Nevertheless, with data analysis having become a team effort with individuals increasingly creating more end-to-end data workflows, a possible entry point to big data should not be ruled out, but wisely chosen in the individual case.

Donoho’s article proposes the definition of Greater Data Science, which consists of six divisions:

Data gathering, preparation, and exploration
Data representation and transformation
Computing with data
Data modelling
Data visualisation and presentation
Science about data science

It is a great first start. However, I feel it falls short of several aspects.
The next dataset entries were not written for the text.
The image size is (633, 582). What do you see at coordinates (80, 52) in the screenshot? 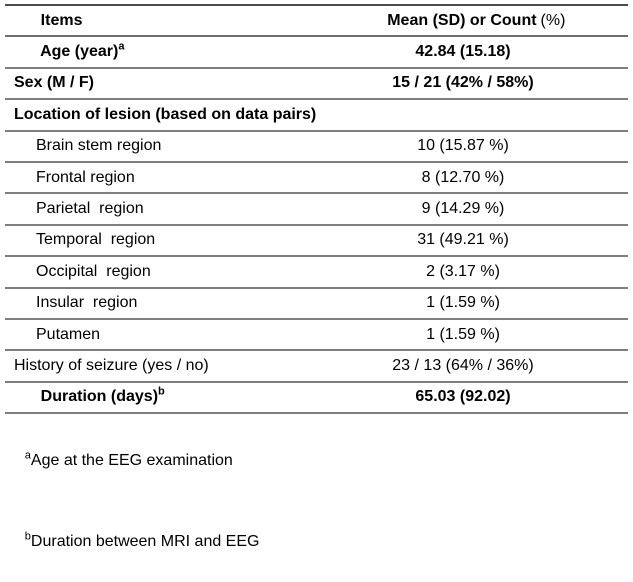
I see `item-label-text: Age (year)` at bounding box center [80, 52].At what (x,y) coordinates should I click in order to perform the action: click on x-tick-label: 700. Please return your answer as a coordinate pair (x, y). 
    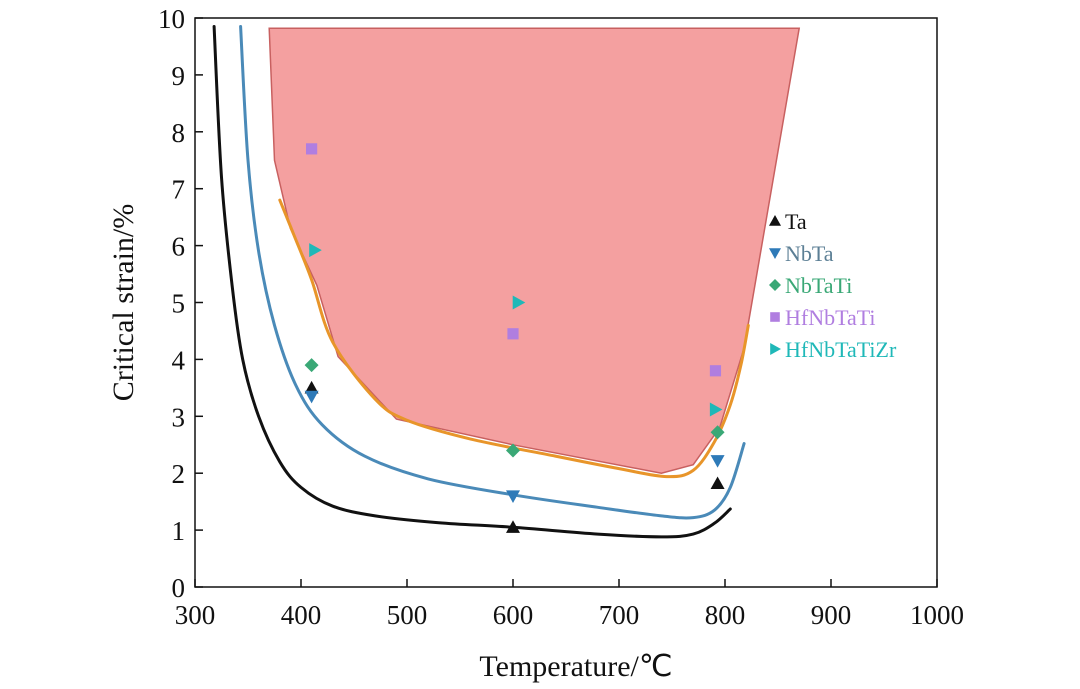
    Looking at the image, I should click on (620, 615).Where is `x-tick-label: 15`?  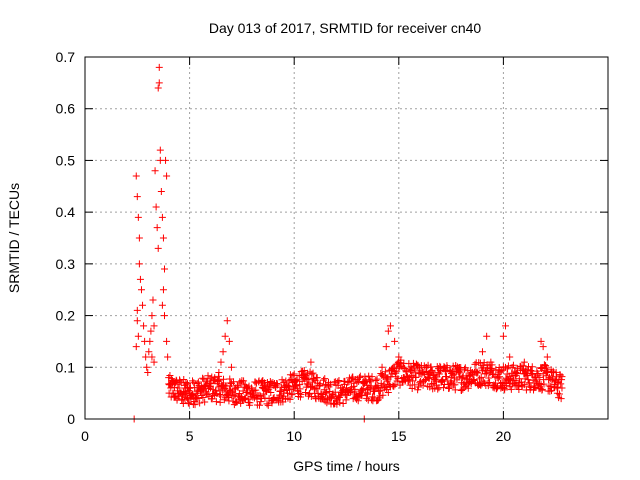
x-tick-label: 15 is located at coordinates (399, 436).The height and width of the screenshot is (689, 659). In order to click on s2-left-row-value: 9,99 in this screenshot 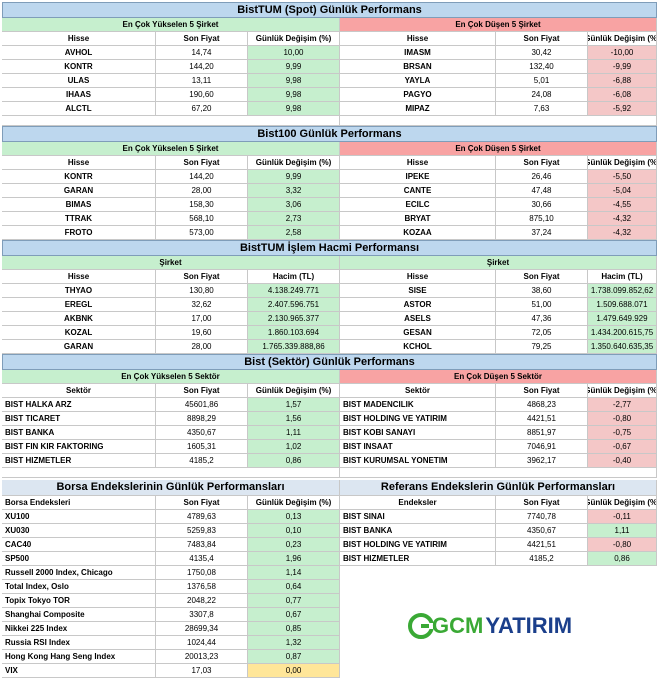, I will do `click(294, 177)`.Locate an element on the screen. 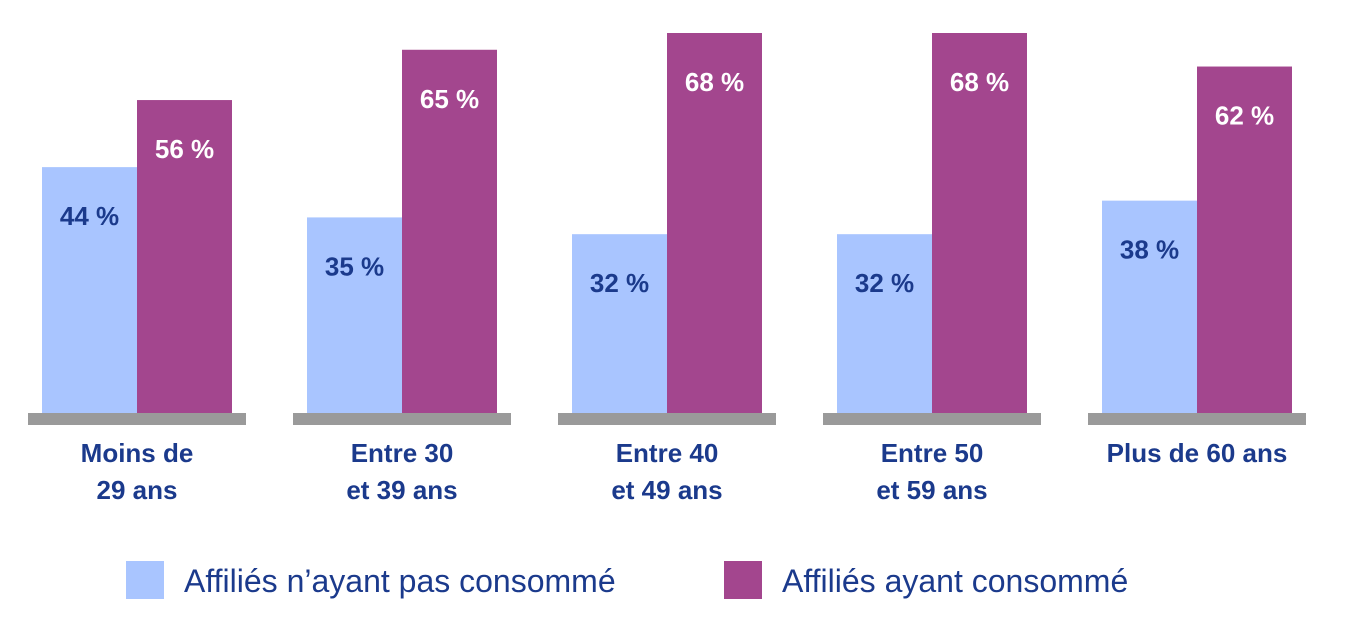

While some of the responses to the article have addressed a potential lack of (software) engineering in this definition (see e.g. ‘What “50 Years of Data Science” Leaves Out’ by Sean Owen), I would like to complement this view as someone who has worked in both academia and industry.

First, what every definition should include are inherent principles and values such as:

Reproducibility of results, models, and software artefacts
Open science and software culture that includes sharing and building on top of others’ work
Guidelines for practising ethical data science and ethics for creating trustworthy AI
User experience aspects and human in the loop principles

— just to name a few.

In all fairness, the reproducibility aspect and the open science movement are well discussed in Donoho’s outlook for the next 50 years of data science.

Second, I would like to add a few aspects that I feel Greater Data Science is lacking:

Communication and presentation skills. While both topics are mentioned in Donoho’s article in the context of data visualisation, being able to communicate information and conclusions as a basis for decision making is a core competency of any great data scientist.

Conveying just the right level and amount of information to stakeholders or management is key in complex environments. Even more so when practising in cross-functional teams.

Domain and expert knowledge. A solid understanding of the subject is just as important as deep knowledge of statistics, maths, or computer science. Without knowing the domain in detail, even the brightest person will just arrive at trivial, well-known, or useless conclusions.

I am in favour of specialising in one well-chosen area. It is relatively difficult, if not impossible, to simultaneously practice natural language processing on a high level, be an expert in image analysis for bio-medical applications, as well as to master machine learning for applications in the manufacturing and processing industry.

While it is of course impossible to include every possible subject in a data science curriculum, aspiring data scientists try master a subject on their own account early on.

Translator skills. Guiding and directing internal data teams or external partners in executing data-science projects, and bridging the gap toward businesses require as much business understanding as they require data science knowledge.

Being able to develop a business case, and to derive the necessary data and model requirements is essential. So is the ability to transform insights into process changes as well as to enable businesses to act upon recommendations.

It is not everyone’s cup of tea to take ownership and practice leadership in a project. Successful data-science projects, however, manage to bridge this gap.

Project and people management skills. Finally, solid leadership skills are crucial for data-science projects. This is due to the shear complexity of such endeavours.

Being able to frame and to conduct a data-science or machine-learning project well so that the risk of failure is minimised, and value is delivered early and frequently, requires considerable experience. Recognising when to abort in a controlled manner is key in order not to pursue dead ends, waste resources, or leave behind scorched earth.

No useful, complete, or timeless ‘one-size-fits-all’ definition exists

A definition should exist nevertheless and must include all data-related activities, be it for intellectual or commercial purposes.